I had a very interesting and exciting week! I was a speaker at an nGenera Senior Executive Summit, which drew about 60 top executives from mostly large companies – CEO’s, CIO’s, CFO’s, HR and shared service heads, and even a couple of Lawyers and Platform/Brand managers. It was an auspicious group – both in terms of participants and presenters/session leaders, which included Jim Collins, Michael Treacy, Don Tapscott, Tammy Erickson and Dartmouth’s Tuck School Professor, Chris Trimble.
I introduced my ideas about leveraging Web 2.0 (broadly defined) to significantly drive up the value of business innovation – specifically by following the principles and processes of Design Thinking. I’ve been getting to this point in my last series of posts (Part 1, Part 2 and Part 3.) In fact, those posts were largely written as I was developing my session materials.
Does ‘Design Thinking’ Have Legs?
Part of my thesis built upon the success of the Design Thinking movement that has gelled over the last 5 years. I have found the success stories compelling, and the underlying principles resonate with my own experiences and values over the last 30 years in trying to leverage IT for increased innovation. However, I was troubled by the recognition and acceptability of the term ‘Design Thinking’ – especially in the US. The text of a 2007 speech by BusinessWeek‘s Bruce Nussbaum given in London tipped me off that there might be a problem here.
In his 2007 speech to the Royal College of Art, Nussbaum noted:
In the US, CEOs and top managers hate the word “design.” Just believe me.
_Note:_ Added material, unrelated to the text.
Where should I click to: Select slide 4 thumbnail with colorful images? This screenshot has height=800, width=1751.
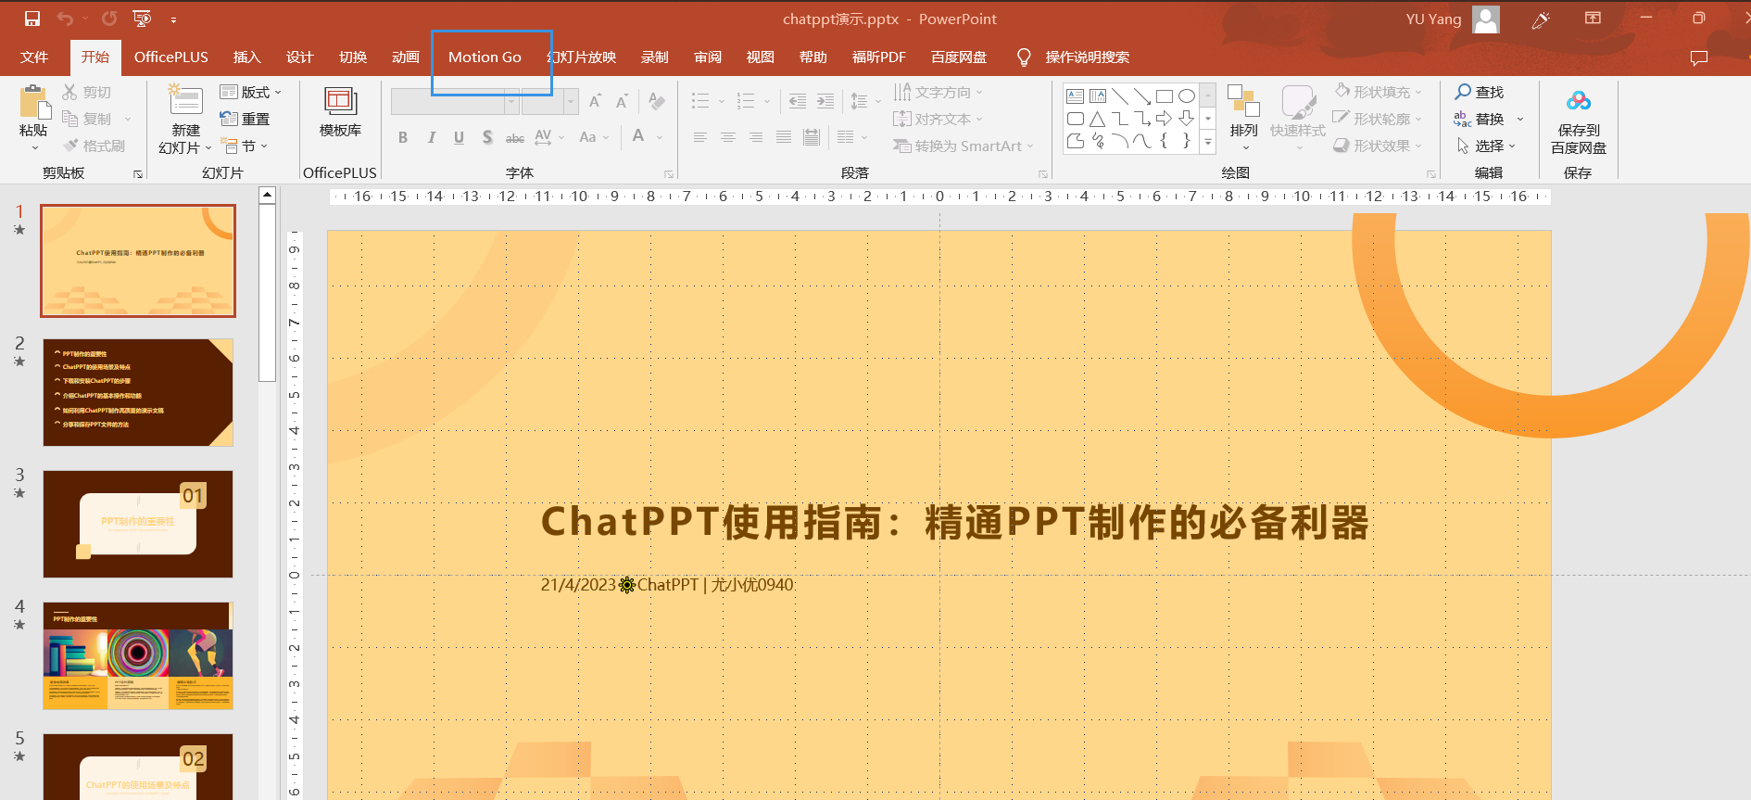tap(138, 655)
No matter what they tell you, they believe that “design” only has something to do with curtains, wallpaper and maybe their suits. These guys, and they’re still mostly guys, prefer the term “innovation” because it has a masculine, military, engineering, tone to it. Think Six Sigma and you want to salute, right? I’ve tried and tried to explain that design goes way beyond aesthetics. It can have process, metrics all the good hard stuff managers love. But no, I can’t budge this bunch. So I have given up. Innovation, design, technology—I just call it all a banana. Peel that banana back and you find great design. Yummy design. . The kind of design that can change business culture and all of our civil society as well.”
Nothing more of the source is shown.